Dell is using the material for the product cushions cradling the Mini inside an outer box made from 25 percent post-consumer materials. The company plans to expand its use of bamboo packaging to more products in early 2010.
This innovation is the latest expression of Dell’s commitment to minimizing its impact on the planet and making it easy for customers to do the same.
It grows fast. Bamboo, a member of the grass family, is among the fastest growing woody plants in the world. It can grow up to 24 inches per day and reaches full harvesting maturity in three to seven years, significantly faster than hardwoods.
It’s strong. Remarkably, bamboo’s tensile strength is similar to that of steel, making it a reliable material for protecting technology equipment in transit.
It’s easy on the environment. Bamboo helps promote healthy soil. The plant’s deep root systems protect against land erosion, and when harvested correctly, it doesn’t require replanting after harvest.
Dell is working with bamboo packaging supplier Unisource Global Solutions (UGS) to ensure all processes associated with the bamboo’s production meet the highest standards. The company sources its raw bamboo from a forest that follows Forest Stewardship Council (FSC) principles and criteria. The bamboo forest is located in China’s Jiangxi Province -- far away from pandas’ known habitats. Dell is also working with UGS to secure FSC-certification for the bamboo’s full chain of custody, from the forest to the manufacturing facilities.
Dell, Georgia Pacific, UGS and Environmental Packaging International are also in the process of certifying the packaging for recycling.
The Three C’s of Smarter Packaging
In December 2008, Dell announced a plan to revolutionize computer packaging. By 2012, Dell aims to reduce packaging volume by 10 percent; increase the amount of recycled content in packaging by 40 percent; and increase the amount of materials in packaging that’s curbside recyclable to 75 percent. To achieve these goals, the company is implementing a strategy based on the three C’s:
Cube: How big is the box? Could it be smaller?
Content: What is the packaging made of? Could it be made of something better?

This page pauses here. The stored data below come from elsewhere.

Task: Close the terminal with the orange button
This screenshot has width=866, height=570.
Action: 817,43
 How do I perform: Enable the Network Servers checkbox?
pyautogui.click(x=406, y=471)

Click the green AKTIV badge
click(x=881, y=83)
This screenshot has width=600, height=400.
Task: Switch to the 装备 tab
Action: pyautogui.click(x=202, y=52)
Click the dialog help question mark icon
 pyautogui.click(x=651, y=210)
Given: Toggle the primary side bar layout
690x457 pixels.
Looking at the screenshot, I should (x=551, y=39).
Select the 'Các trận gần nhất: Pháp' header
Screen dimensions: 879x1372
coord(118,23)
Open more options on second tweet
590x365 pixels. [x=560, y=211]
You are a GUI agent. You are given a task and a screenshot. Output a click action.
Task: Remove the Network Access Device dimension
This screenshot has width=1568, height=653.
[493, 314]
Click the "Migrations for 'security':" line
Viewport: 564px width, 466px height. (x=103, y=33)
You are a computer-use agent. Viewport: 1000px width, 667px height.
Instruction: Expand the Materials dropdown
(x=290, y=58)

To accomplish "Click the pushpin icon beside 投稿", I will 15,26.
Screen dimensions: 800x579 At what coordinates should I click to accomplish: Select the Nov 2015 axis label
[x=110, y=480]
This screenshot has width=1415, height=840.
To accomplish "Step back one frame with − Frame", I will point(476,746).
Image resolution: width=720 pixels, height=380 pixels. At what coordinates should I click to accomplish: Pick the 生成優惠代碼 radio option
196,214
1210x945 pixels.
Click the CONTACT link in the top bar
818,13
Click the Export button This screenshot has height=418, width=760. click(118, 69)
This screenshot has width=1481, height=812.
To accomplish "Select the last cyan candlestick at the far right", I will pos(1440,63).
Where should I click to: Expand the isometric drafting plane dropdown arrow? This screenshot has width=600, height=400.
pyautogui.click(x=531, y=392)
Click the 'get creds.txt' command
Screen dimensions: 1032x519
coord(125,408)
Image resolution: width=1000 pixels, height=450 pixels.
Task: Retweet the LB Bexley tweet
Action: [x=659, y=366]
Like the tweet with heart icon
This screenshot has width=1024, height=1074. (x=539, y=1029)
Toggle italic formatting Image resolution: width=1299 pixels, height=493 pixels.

Curb: Is it easily recycled?
"The use of bamboo for electronics packaging is pretty new, but its viability as a great packaging material can’t be ignored," said Oliver Campbell, Dell’s senior manager of packaging worldwide. "We’re introducing it with mobile products, as it’s proven a strong, sustainable and cost-effective solution for packaging those. We’re actively working to integrate this and other innovative, agricultural materials into packaging for products across our portfolio."